The former Ipswich and West Moreton Building Society is an imposing two storeyed building set on the corner of Limestone and East streets. It is constructed of brick which has been rendered and painted on two street frontages with face brick on the rear and side elevations. The building was constructed in three separate stages, the front section in 1888, the centre section was built in 1912 and the rear amenities block was probably constructed in the 1950s. The different stages of construction can be clearly seen on each side facade with different roof, brick and window types apparent.

The East Street facade of the building is symmetrical and divided into three parts, with a central section rising above the parapet which conceals the roof line behind. The central section contains a semicircular arch containing the words "Building Society 1888 AD" in relief, crowned with a pediment with "Estab 1877" underneath. The keystone of the arch features a symbol consisting of a wand with entwined snakes which was associated with good luck and commerce. Each side of the central section contains pilasters with composite capitals supporting an entablature and pediment. The awning over the footpath and the shop fronts on the street level are recent.

The Limestone street facade is less elaborate and is of rendered brickwork. The parapet continues around to conceal the roofline of the 1888 section while the hip roof of the 1912 section is exposed. The earlier section contains timber double-hung windows with flat arch window heads, while the 1912 part of the building has timber five- light casement windows.

The interior of the building has been extensively remodelled with new partitioning and suspended ceilings. A mezzanine floor has been inserted into the original banking chamber. Very few original interior elements are visible apart from the window joinery which has been partly concealed by suspended ceilings.

== Heritage listing ==
Ipswich & West Moreton Building Society was listed on the Queensland Heritage Register on 21 October 1992 having satisfied the following criteria.

The place is important in demonstrating the evolution or pattern of Queensland's history.

The former Ipswich and West Moreton Building Society building is important in demonstrating the evolution of Queensland's history being an example of the growth of Queensland's financial institutions, particularly building societies, in response to the need for funding for affordable housing. It also reflected the expansion of Ipswich as a commercial centre in the 1880s and subsequently the increased building activity which was taking place in the city centre.

The place is important because of its aesthetic significance.

The building possesses aesthetic significance for the fine detail of its East Street facade and for its streetscape value, enhanced by its prominent corner position in the centre of the city of Ipswich.
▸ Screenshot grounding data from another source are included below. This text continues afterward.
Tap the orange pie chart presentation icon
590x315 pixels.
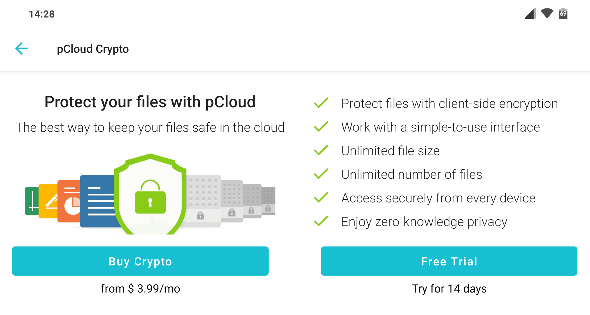click(x=69, y=201)
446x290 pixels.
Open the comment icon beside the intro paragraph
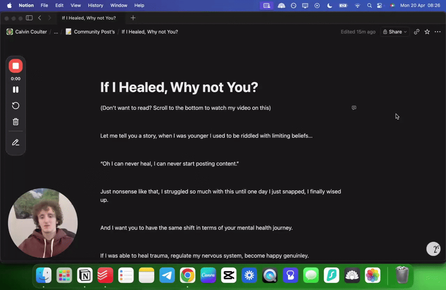(354, 108)
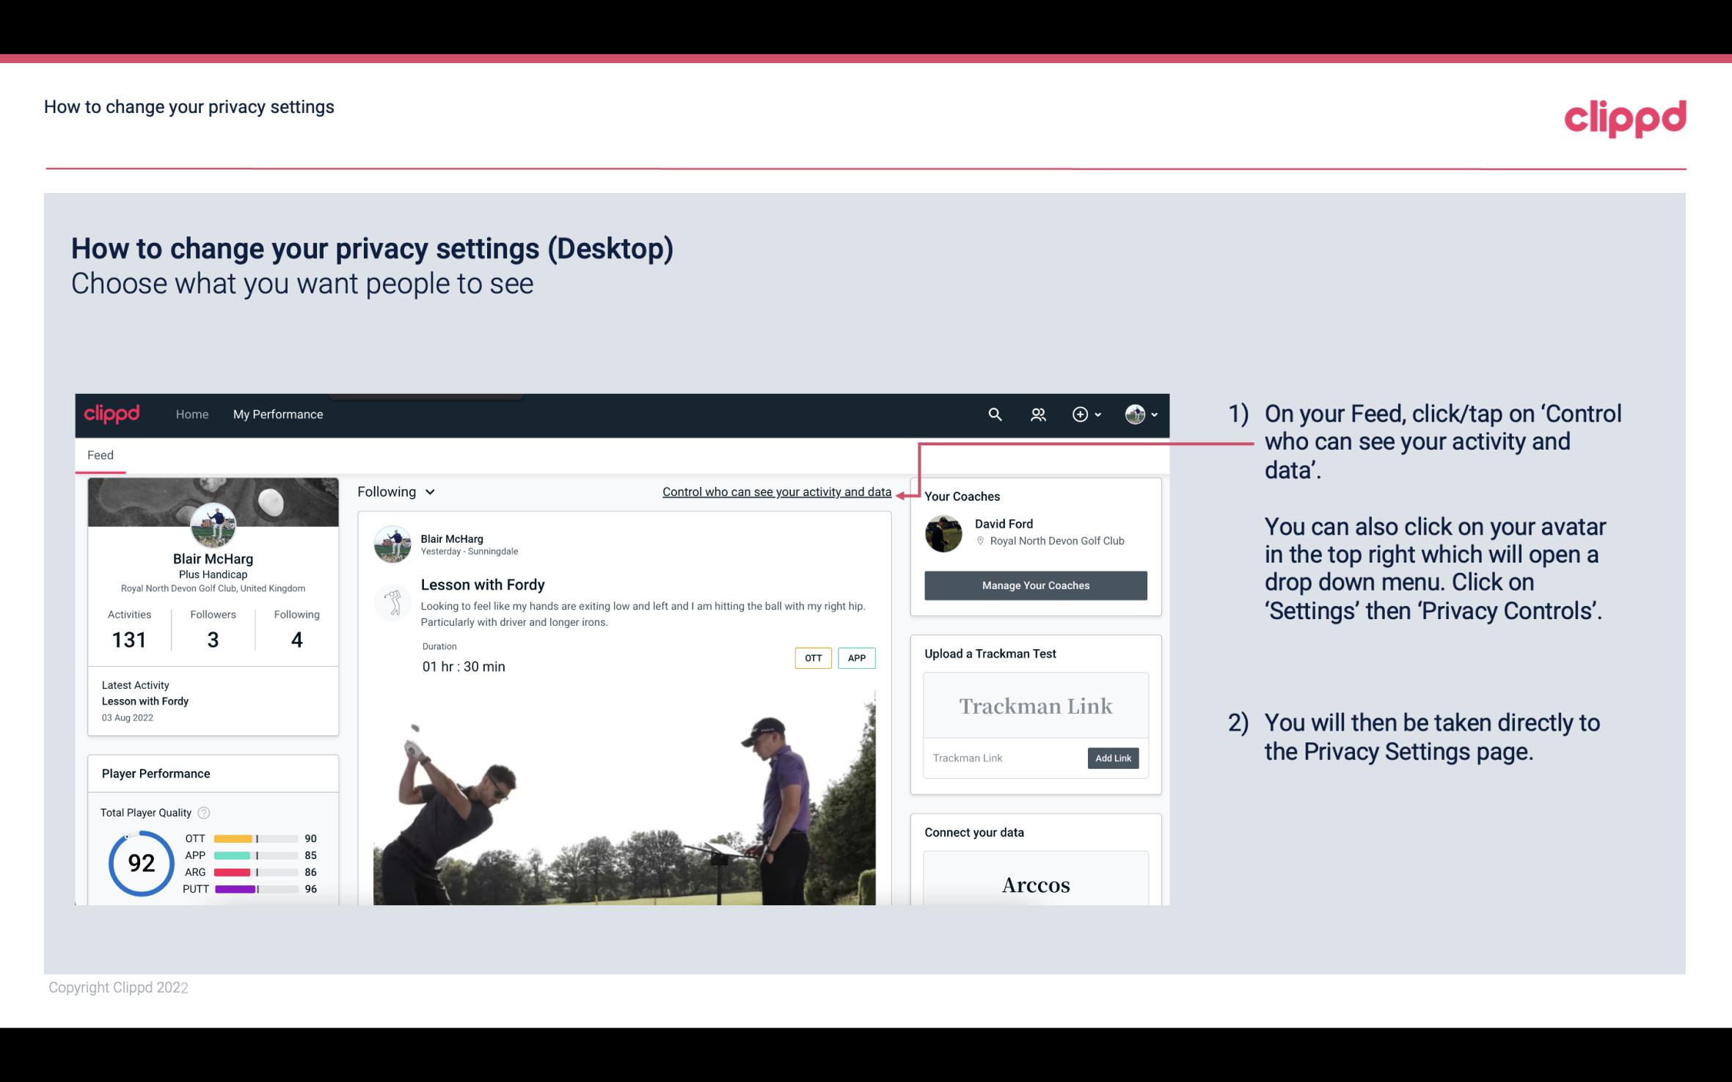Click the user/people icon in navbar

pos(1038,412)
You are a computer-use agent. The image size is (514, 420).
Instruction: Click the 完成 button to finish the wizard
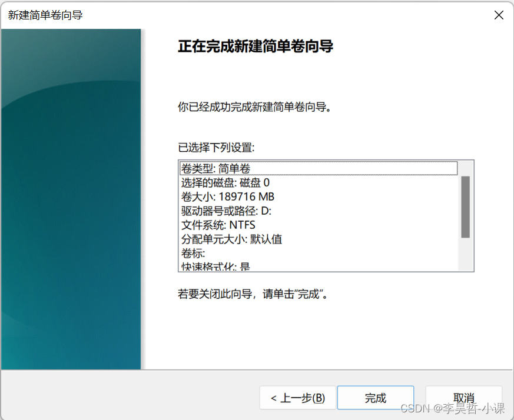(x=376, y=398)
The place has a strong or special association with a particular community or cultural group for social, cultural or spiritual reasons.

It has special association with the Ipswich and West Moreton Building Society which operated in the building from 1888 to 1996.

The place has a special association with the life or work of a particular person, group or organisation of importance in Queensland's history.

It also has special association with the work of former Queensland colonial architect, FDG Stanley, who designed the building, and the architect of the additions, G. Brockwell Gill.